Biochemistry and molecular biology of sulfur oxidation by thermophilic chemolithoautotrophic archaea
Oxidation of elemental sulfur
Oxidation of elemental sulfur is one of the central bioenergetic processes of the thermophilic archaea (Kletzin et al., 2004). The bulk of the information about these pathways is derived from research on the thermoacidophilic archaeon A. ambivalens (formerly Desulfuromonas ambivalens; Fuchs et al., 1996), which grows optimally at 80 °C and pH 2.5 (Kletzin, 1989, 1992; Kletzin et al., 2004; Muller et al., 2004). This organism oxidizes S0 to H2SO4 under aerobic conditions, whereas under anaerobic conditions it uses hydrogen as the electron source for reduction of S0 to hydrogen sulfide (Laska et al., 2003).

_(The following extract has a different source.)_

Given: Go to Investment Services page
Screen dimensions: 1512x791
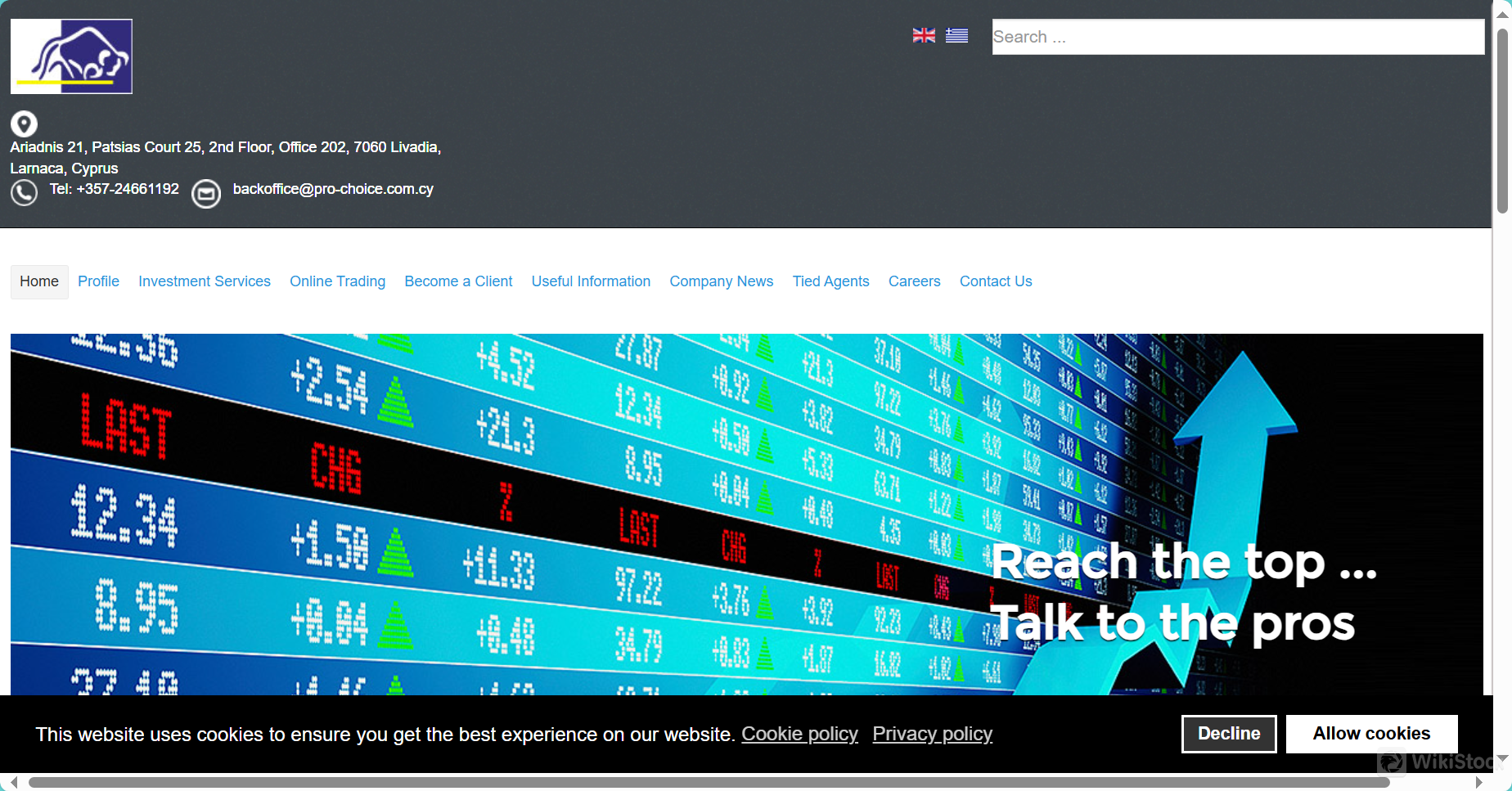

Aerobic Archaea such as Acidianus and Sulfolobus use elemental sulfur as the electron donor and oxidize it via sulfite and thiosulfate by means of a pathway involving both soluble and membrane-bound enzymes. This pathway is reportedly coupled to the aerobic respiratory chain linking sulfur oxidation and oxygen reduction at the level of the respiratory heme copper oxidase. Quite the opposite is observed in the facultatively anaerobic chemolithotrophic species of Acidianus and Pyrodictium, where elemental sulfur is the electron acceptor in a short electron transport chain consisting of a membrane-bound hydrogenase and a sulfur reductase.

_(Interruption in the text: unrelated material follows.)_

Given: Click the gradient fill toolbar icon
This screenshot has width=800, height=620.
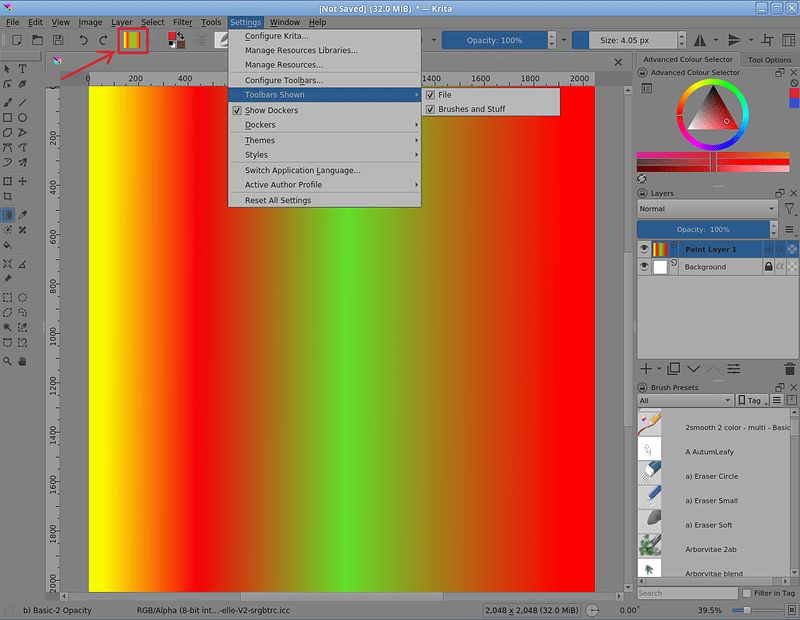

Thermoacidophilic archaea oxidize S0 with a cytoplasmic sulfur-disproportionating enzyme that is not found in Bacteria (Sun et al., 2003). A sulfur oxygenase was first described from Acidianus brierleyi (Emmel et al., 1986), following which a cytoplasmic sulfur oxygenase-reductase (SOR) catalyzing a sulfur disproportionation coupled to an oxygenase reaction converting sulfur to sulfite, thiosulfate and hydrogen sulfide was described from A. ambivalens (Kletzin, 1989, 1992). The two proteins, which constitute a unique family of low potential mononuclear nonheme iron proteins (Urich et al., 2004, 2005), probably function identically and produce sulfite, hydrogen sulfide and thiosulfate from sulfur and molecular oxygen by the reaction 5S0+O2+4OH−→HSO3−+−S–SO3−+2HS−+H+. The X-ray crystallographic structure of the SOR from A. ambivalens has been determined, confirming it to be constituted of 24 monomers forming a large hollow sphere enclosing a positively charged nanocompartment with apolar channels providing access for linear sulfur species (Urich et al., 2006). A cysteine persulfide and a low-potential mononuclear nonheme iron site constitute its active sites, accessible from the inside of the sphere, while the iron is thought to be the site of both sulfur oxidation and sulfur reduction. However, no link of this well-studied enzyme with energy metabolism has been reported (Kletzin, 1992). The significance of SOR in energy metabolism, if any, is not clear, as the cytoplasmic homologue of A. ambivalens cannot couple sulfur oxidation to electron transport or substrate-level phosphorylation (Urich et al., 2004). On the other hand, a different SOR homologue described from Acidianus tengchongensis and localized in the membrane alongside active SAORs and thiosulfate : acceptor oxidoreductases is conjectured to possess this attribute (Chen et al., 2005). Genes homologous to these have also been found in the genomes of not only the Archaea Sulfolobus tokodaii and Ferroplasma acidarmanus, but also the hyperthermophilic bacterium Aquifex aeolicus (Friedrich et al., 2005).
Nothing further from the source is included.